§ Exercise aim: Among the entries, find each line that includes the string "agent" and list it.

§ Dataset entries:

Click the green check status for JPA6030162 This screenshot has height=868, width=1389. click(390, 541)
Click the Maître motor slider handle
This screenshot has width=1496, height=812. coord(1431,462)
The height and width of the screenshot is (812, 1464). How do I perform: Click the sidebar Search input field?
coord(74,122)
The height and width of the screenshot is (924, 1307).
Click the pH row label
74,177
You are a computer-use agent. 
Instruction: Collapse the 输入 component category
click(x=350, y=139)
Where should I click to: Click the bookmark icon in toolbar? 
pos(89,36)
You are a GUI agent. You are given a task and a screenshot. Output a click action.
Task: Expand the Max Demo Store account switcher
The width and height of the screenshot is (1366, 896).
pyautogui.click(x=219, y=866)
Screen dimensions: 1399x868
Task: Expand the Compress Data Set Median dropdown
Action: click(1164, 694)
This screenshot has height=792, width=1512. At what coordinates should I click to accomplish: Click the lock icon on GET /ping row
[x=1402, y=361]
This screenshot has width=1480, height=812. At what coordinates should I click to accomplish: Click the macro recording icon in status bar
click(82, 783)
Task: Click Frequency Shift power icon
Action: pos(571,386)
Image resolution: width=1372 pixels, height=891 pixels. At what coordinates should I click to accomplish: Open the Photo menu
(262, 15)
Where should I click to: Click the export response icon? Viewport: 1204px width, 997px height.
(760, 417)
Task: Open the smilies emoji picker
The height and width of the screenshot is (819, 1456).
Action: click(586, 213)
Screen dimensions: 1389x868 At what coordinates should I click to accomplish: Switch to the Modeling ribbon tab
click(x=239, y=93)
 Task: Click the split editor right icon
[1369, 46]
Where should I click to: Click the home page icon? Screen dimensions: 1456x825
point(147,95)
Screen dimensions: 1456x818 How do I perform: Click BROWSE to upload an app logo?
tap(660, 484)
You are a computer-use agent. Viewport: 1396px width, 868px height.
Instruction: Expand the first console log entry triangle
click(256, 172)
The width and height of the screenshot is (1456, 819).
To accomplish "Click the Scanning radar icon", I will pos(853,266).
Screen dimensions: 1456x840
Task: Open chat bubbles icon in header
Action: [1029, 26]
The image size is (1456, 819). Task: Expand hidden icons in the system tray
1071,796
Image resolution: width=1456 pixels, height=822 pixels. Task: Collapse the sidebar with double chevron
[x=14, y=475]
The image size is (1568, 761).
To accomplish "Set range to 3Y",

§ Written solution:
You are a computer-use agent. 
You are a GUI agent. You are given a task and a screenshot. Output a click action.
You are a computer-use agent. Viewport: 1396px width, 868px height.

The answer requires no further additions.